COMPUTATIONAL MODELS OF CELL MOTILITY

细胞运动的计算模型

• 批准号: 7366493
• 负责人: ALEXANDER MOGILNER
• 金额: $ 5.11万
• 依托单位: UNIVERSITY OF CONNECTICUT SCH OF MED/DNT
• 依托单位国家: 美国
• 财政年份: 2006
• 资助国家: 美国
• 起止时间: 2006-09-01 至 2007-08-31
• 项目状态: 已结题
• 来源: https://reporter.nih.gov/project-details/7366493
• 关键词: COMPUTATIONAL; MODELS; CELL; MOTILITY

This subproject is one of many research subprojects utilizing the resources provided by a Center grant funded by NIH/NCRR. The subproject and investigator (PI) may have received primary funding from another NIH source, and thus could be represented in other CRISP entries. The institution listed is for the Center, which is not necessarily the institution for the investigator. Cell migration is a superb example of biological complexity, as it intertwines biochemical signaling networks with biophysical locomotory processes. While the myriad of molecular components and interactions continue to become identified, the challenge looms to integrate them all into the operation of cell migration as a dynamical system. We are using the Virtual Cell (VC) environment to enable simulations of the locomotory process. The VC is already able to simulate reaction-diffusion equations on the 3-D domains (cellular interior) of complex geometries. Thus, numerical simulation and visualization of a sub-model are being developed that incorporate spatio-temporal dynamics of essential regulatory molecules in the cytoplasm. This includes reaction-diffusion equations describing chemical kinetics, diffusion and transport of actin monomers, actin binding proteins and ions.. As the next step, we are enabling VC to solve the reaction-advection-diffusion equations of cytoskeletal mechanics and adhesive system on the 3-D domains and their boundaries, respectively. In addition to incorporating the appropriate numerics infrastructure to deal with the new mathematical formalisms, a key challenge will be to develop graphical representations of the biophysics that can be deployed by the user to fully specify models within a mechanics-enabled problem domain. Such representations would be structured in terms of easily manipulatable sets of components consisting of the structures, molecules, and relevant interactions. Finally, we will expand the VC software in order to dynamically change the cellular geometry to account for the protrusion/retraction movements of the cellular surface. We will adapt finite element techniques to problems of cytoskeletal dynamics with changing geometries.
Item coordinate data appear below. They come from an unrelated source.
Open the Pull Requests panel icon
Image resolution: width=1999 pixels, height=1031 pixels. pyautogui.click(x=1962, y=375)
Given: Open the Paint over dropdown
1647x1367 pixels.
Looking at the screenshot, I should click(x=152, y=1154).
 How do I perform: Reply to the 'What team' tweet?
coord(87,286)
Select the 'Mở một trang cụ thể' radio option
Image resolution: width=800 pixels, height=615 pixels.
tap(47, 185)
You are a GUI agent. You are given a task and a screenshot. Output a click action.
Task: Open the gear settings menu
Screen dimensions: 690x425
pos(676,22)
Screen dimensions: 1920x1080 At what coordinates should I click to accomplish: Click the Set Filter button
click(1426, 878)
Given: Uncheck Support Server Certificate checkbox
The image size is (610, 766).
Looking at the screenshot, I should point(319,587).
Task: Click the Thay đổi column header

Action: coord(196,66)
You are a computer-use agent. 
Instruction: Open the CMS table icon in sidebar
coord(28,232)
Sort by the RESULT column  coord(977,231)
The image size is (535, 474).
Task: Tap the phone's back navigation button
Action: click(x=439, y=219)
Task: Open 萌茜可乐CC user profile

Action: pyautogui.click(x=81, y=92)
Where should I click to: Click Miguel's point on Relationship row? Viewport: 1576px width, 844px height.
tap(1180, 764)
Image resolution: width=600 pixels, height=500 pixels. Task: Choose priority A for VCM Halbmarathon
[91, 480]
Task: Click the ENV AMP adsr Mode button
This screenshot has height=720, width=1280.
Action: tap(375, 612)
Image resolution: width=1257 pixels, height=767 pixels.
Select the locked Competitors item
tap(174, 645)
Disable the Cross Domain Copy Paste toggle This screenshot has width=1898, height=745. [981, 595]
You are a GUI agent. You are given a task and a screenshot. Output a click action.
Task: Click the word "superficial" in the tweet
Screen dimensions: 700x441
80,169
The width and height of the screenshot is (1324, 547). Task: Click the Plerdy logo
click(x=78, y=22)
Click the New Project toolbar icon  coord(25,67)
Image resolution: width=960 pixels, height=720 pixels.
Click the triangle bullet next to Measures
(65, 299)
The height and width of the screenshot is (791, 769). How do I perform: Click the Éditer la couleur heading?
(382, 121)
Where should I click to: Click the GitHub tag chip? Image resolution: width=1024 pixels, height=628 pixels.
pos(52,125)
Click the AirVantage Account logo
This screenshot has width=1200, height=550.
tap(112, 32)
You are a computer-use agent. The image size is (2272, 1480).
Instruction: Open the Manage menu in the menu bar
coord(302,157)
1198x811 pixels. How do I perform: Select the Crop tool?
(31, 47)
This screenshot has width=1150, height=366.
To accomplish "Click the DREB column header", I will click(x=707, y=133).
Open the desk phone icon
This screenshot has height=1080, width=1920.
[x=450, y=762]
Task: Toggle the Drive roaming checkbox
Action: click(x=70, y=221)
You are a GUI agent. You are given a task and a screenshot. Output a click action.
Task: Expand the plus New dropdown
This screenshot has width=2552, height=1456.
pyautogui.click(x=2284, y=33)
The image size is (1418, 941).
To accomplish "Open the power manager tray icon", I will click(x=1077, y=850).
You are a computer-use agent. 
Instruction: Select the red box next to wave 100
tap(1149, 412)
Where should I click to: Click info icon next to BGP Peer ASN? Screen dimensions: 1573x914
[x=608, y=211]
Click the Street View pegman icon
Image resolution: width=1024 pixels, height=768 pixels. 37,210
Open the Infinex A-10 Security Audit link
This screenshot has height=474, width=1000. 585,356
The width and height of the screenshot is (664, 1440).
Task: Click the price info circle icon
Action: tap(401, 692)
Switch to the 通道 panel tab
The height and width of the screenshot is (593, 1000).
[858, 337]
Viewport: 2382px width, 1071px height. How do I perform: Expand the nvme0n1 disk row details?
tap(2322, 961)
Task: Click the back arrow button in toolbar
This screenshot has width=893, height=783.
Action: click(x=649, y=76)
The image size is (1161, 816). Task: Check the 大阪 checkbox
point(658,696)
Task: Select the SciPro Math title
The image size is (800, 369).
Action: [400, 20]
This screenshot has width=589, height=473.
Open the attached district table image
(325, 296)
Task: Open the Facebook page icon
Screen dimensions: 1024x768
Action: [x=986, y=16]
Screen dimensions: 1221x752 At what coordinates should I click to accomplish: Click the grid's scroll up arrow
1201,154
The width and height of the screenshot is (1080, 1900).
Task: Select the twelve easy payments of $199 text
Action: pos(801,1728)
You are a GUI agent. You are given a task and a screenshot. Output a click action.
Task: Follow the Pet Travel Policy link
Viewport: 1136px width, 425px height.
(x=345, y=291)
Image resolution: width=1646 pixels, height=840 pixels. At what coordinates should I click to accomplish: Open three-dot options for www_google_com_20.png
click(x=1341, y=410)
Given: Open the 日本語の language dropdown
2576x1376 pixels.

本子项目是利用由NIH/NCRR资助的中心赠款提供的资源的众多研究子项目之一。子项目和研究者（PI）可能已经从另一个NIH来源获得了主要资金，因此可以在其他CRISP条目中表示。列出的机构是中心的，不一定是研究者的机构。细胞迁移是生物复杂性的一个极好的例子，因为它将生化信号网络与生物物理运动过程交织在一起。虽然无数的分子成分和相互作用继续被识别，但挑战在于将它们作为一个动力系统整合到细胞迁移的操作中。我们正在使用虚拟细胞（VC）环境来模拟运动过程。VC已经能够在复杂几何形状的三维域（细胞内部）上模拟反应扩散方程。因此，正在开发一个子模型的数值模拟和可视化，其中包含细胞质中基本调节分子的时空动态。这包括描述化学动力学的反应扩散方程，肌动蛋白单体的扩散和运输，肌动蛋白结合蛋白和离子。下一步，我们将使VC分别在三维结构域及其边界上求解细胞骨架力学和粘附系统的反应-平流-扩散方程。除了结合适当的数字基础设施来处理新的数学形式化之外，一个关键的挑战将是开发生物物理学的图形表示，可以由用户部署，以在启用力学的问题域内完全指定模型。这种表示将根据由结构、分子和相关相互作用组成的易于操作的组件集来构建。最后，我们将扩展VC软件，以便动态改变细胞几何形状，以考虑细胞表面的突出/收缩运动。我们将采用有限元技术来解决几何形状变化的细胞骨架动力学问题。